Selection.

With the next song, “Your Good Thing (Is About to End),” James began to sing with a focus and impact that had been lacking earlier in the show. Then, moving from soul-tinged material to straight blues, she strung together a fine, extended medley of shuffle classics like “Baby What You Want Me to Do,” “Dust My Broom” and “Seventh Son.” That worked so well that James kept going with another epic-length blues number, B.B. King’s “Sweet Little Angel.” Here, she celebrated her sexuality with pure class in a song of praise for an exhilarating lover. James registered peaks of adoration and pleasure on the lines “I love the way he spreads his wings. . . . When he spreads his wings around me, I get joy and everything.” No need to loll your tongue or rub your hands below your waist when you can accomplish what James did with voice and ecstatic (but not-so-blatant) body language.

Supplied records.

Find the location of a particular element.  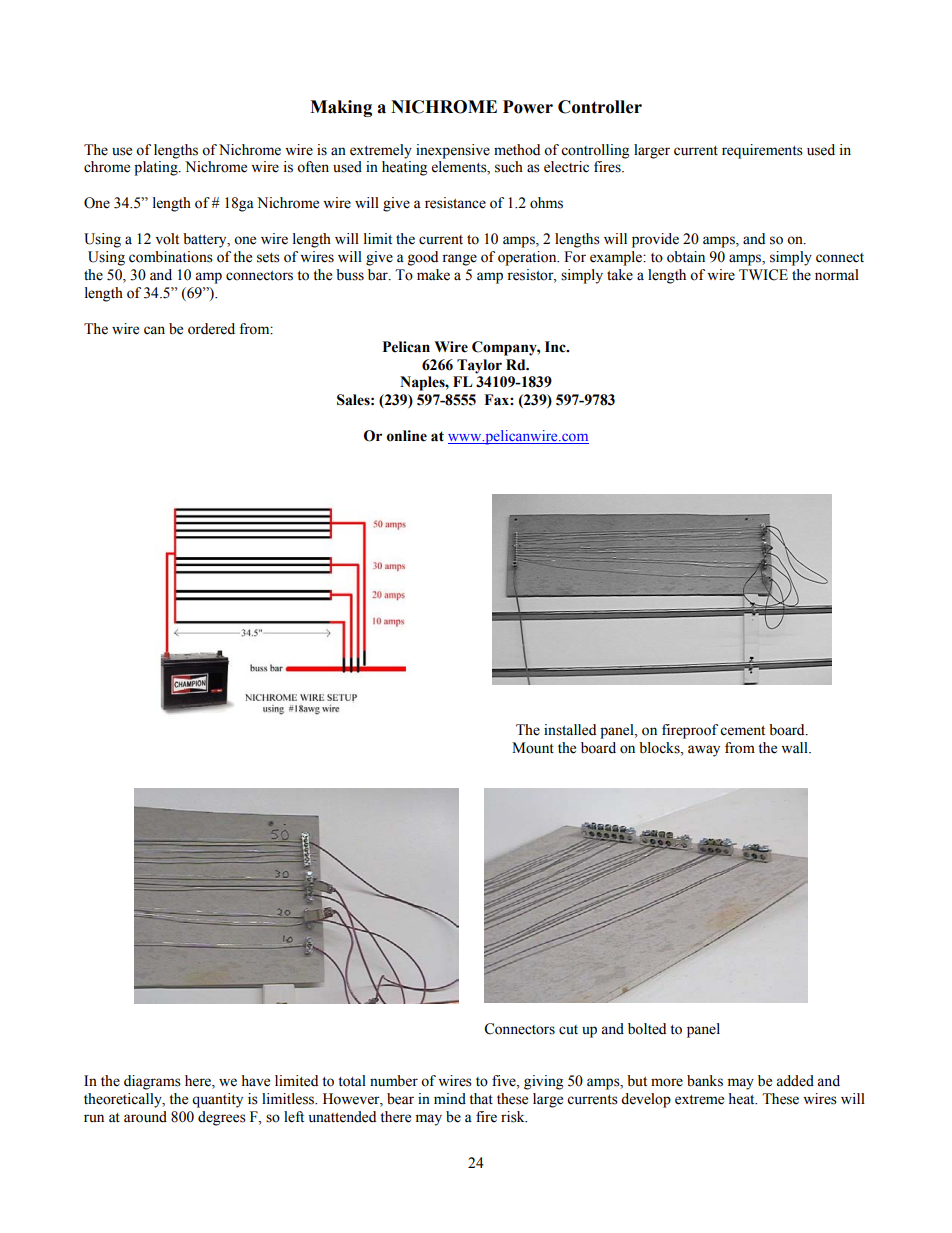

inexpensive is located at coordinates (453, 151).
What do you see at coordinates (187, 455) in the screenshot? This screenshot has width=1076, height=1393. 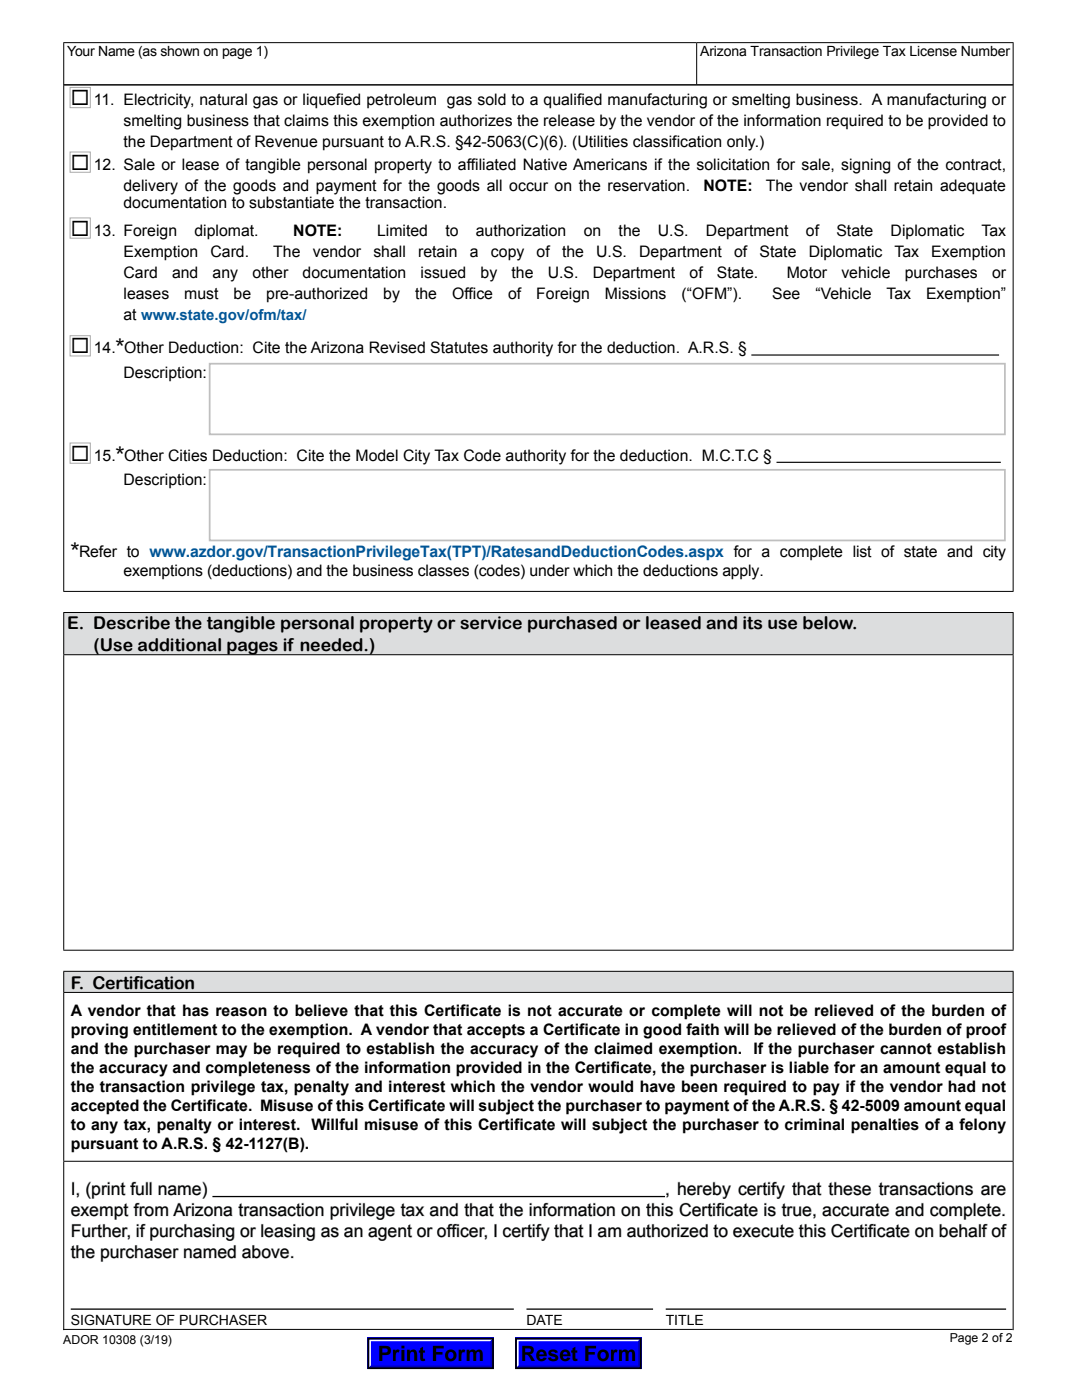 I see `Cities` at bounding box center [187, 455].
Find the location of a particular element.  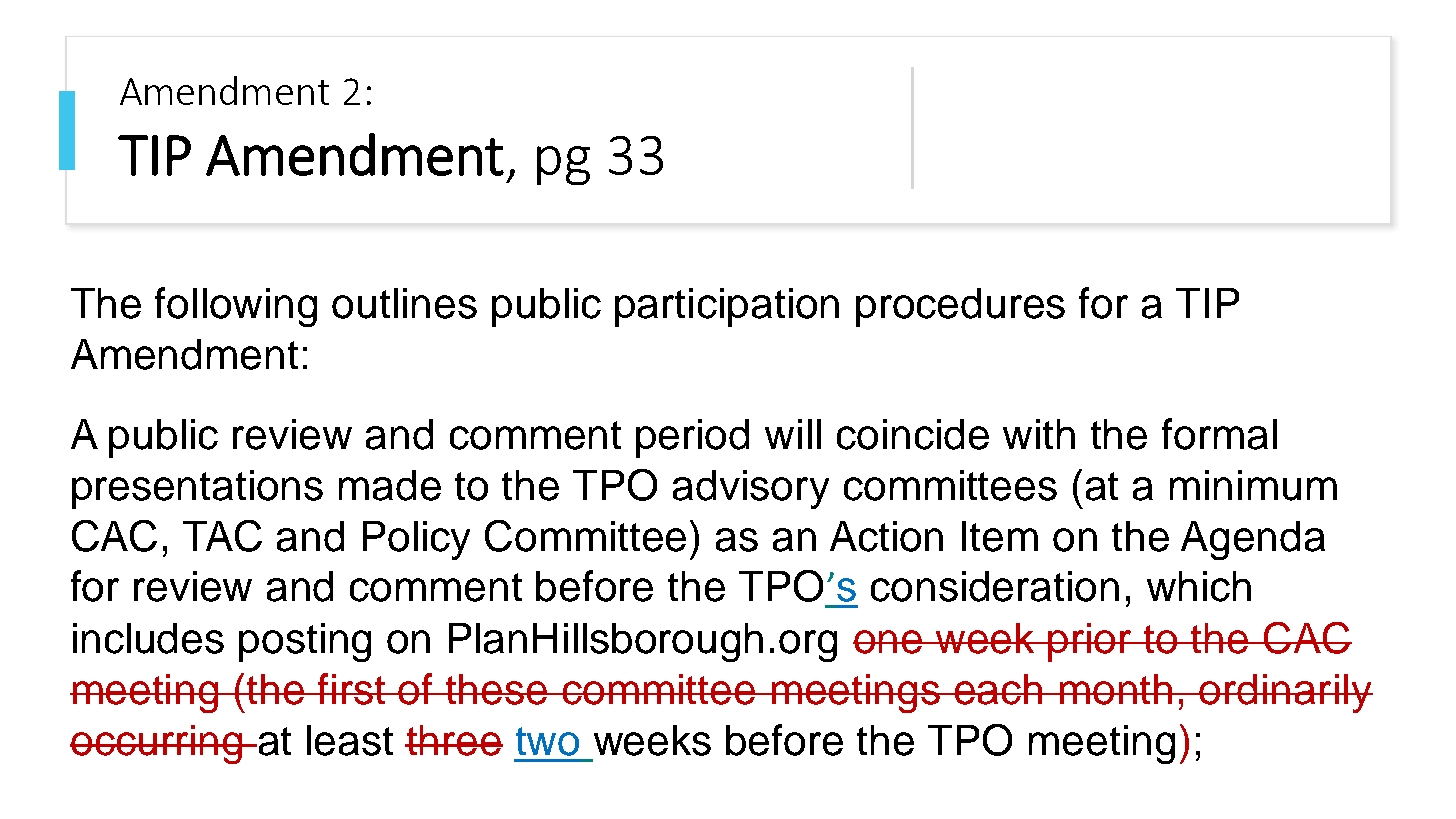

least is located at coordinates (350, 740).
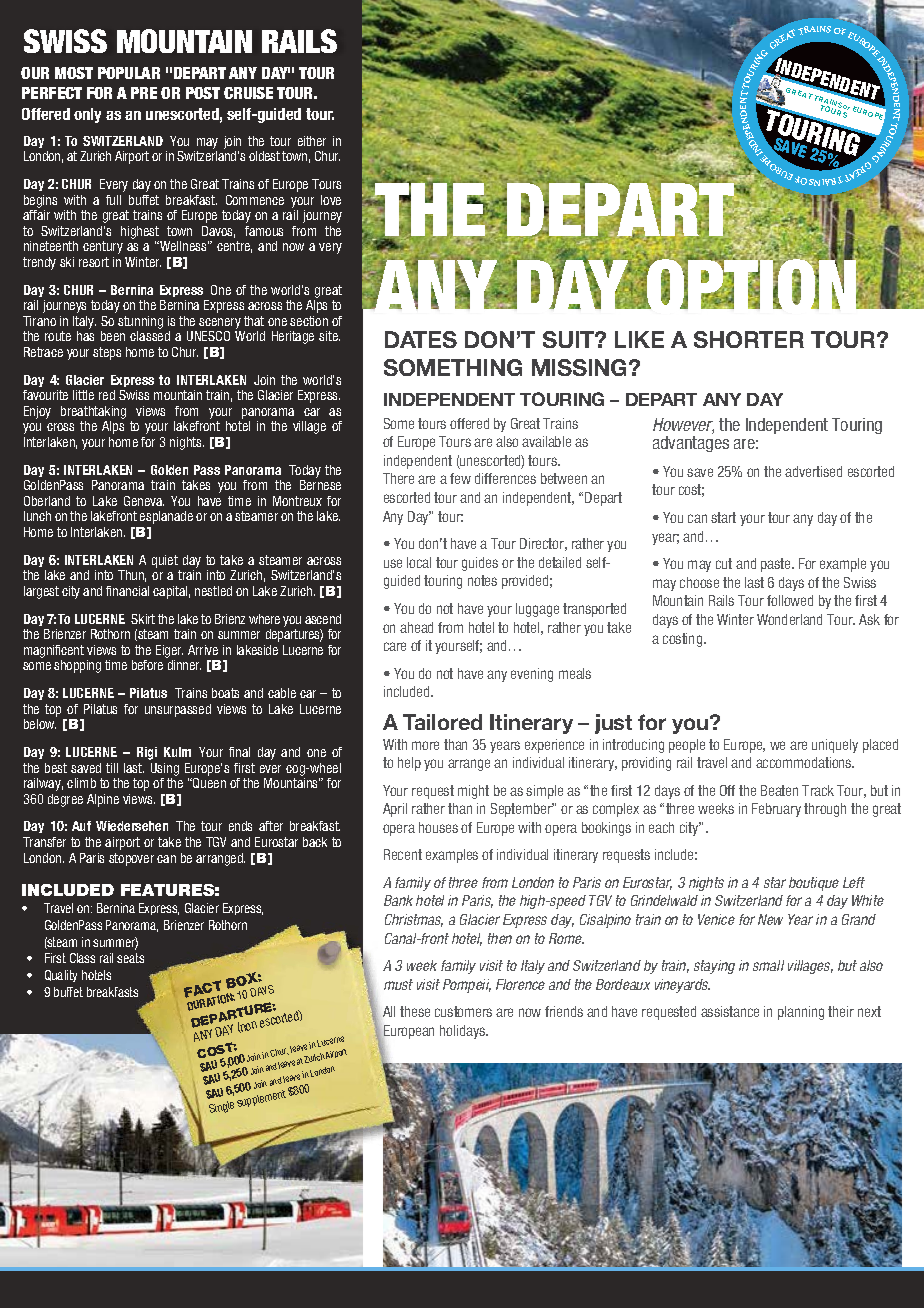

Task 1. In the concert review, whose song was "Sweet Little Angel"?
Task 2. Update the concert review from "With the next" up to and including "not-so-blatant) body language.", putting "set" in place of "medley".
Task 3. Go on with the concert review from where it stops.

Written response 1. B.B. King's.

Written response 2.
With the next song, “Your Good Thing (Is About to End),” James began to sing with a focus and impact that had been lacking earlier in the show. Then, moving from soul-tinged material to straight blues, she strung together a fine, extended set of shuffle classics like “Baby What You Want Me to Do,” “Dust My Broom” and “Seventh Son.” That worked so well that James kept going with another epic-length blues number, B.B. King’s “Sweet Little Angel.” Here, she celebrated her sexuality with pure class in a song of praise for an exhilarating lover. James registered peaks of adoration and pleasure on the lines “I love the way he spreads his wings. . . . When he spreads his wings around me, I get joy and everything.” No need to loll your tongue or rub your hands below your waist when you can accomplish what James did with voice and ecstatic (but not-so-blatant) body language.

Written response 3.
James’ Roots Band stretched out during the blues tunes, showcasing the talents of two fine guitarists, Josh Sklair and Bobby Murray, and of organ ace Finnegan, a Los Angeles session regular who also tours with Crosby Stills & Nash. Bassist Reggie McBride also took a punchy, jazz-leaning solo during the extended “Sweet Little Angel.” The drummer was James’ son, Donto, who offered good, basic, precision without flash--just the right approach to take in a band focused on a singer and three strong instrumental soloists.

After that, no one would have complained if James had gone on singing the blues to infinity. Instead, she ended the show by giving a textbook lesson in pure soul balladry.

The song, “Sugar on the Floor,” went beyond the portrayal of sex as a physical experience to probe the psychological dimensions of love. James rendered what it is to be hurt and vulnerable in love, to feel worthy but unappreciated, like sugar spilled on the floor, and to wonder whether rejection and hurt are worth risking again. Calling on her gospel roots, she broke through the ballad’s doubt and pain and began to summon up strength during an extended vocal improvisation. “You gotta take one step,” she shouted over and over, strutting across the stage with a proud, purposeful gait. “I know what it feels like,” she cried. James meant that she knew both the pain of rejection and the pride of overcoming it. You knew, as she sang, that she meant it and felt it, because she had lived it.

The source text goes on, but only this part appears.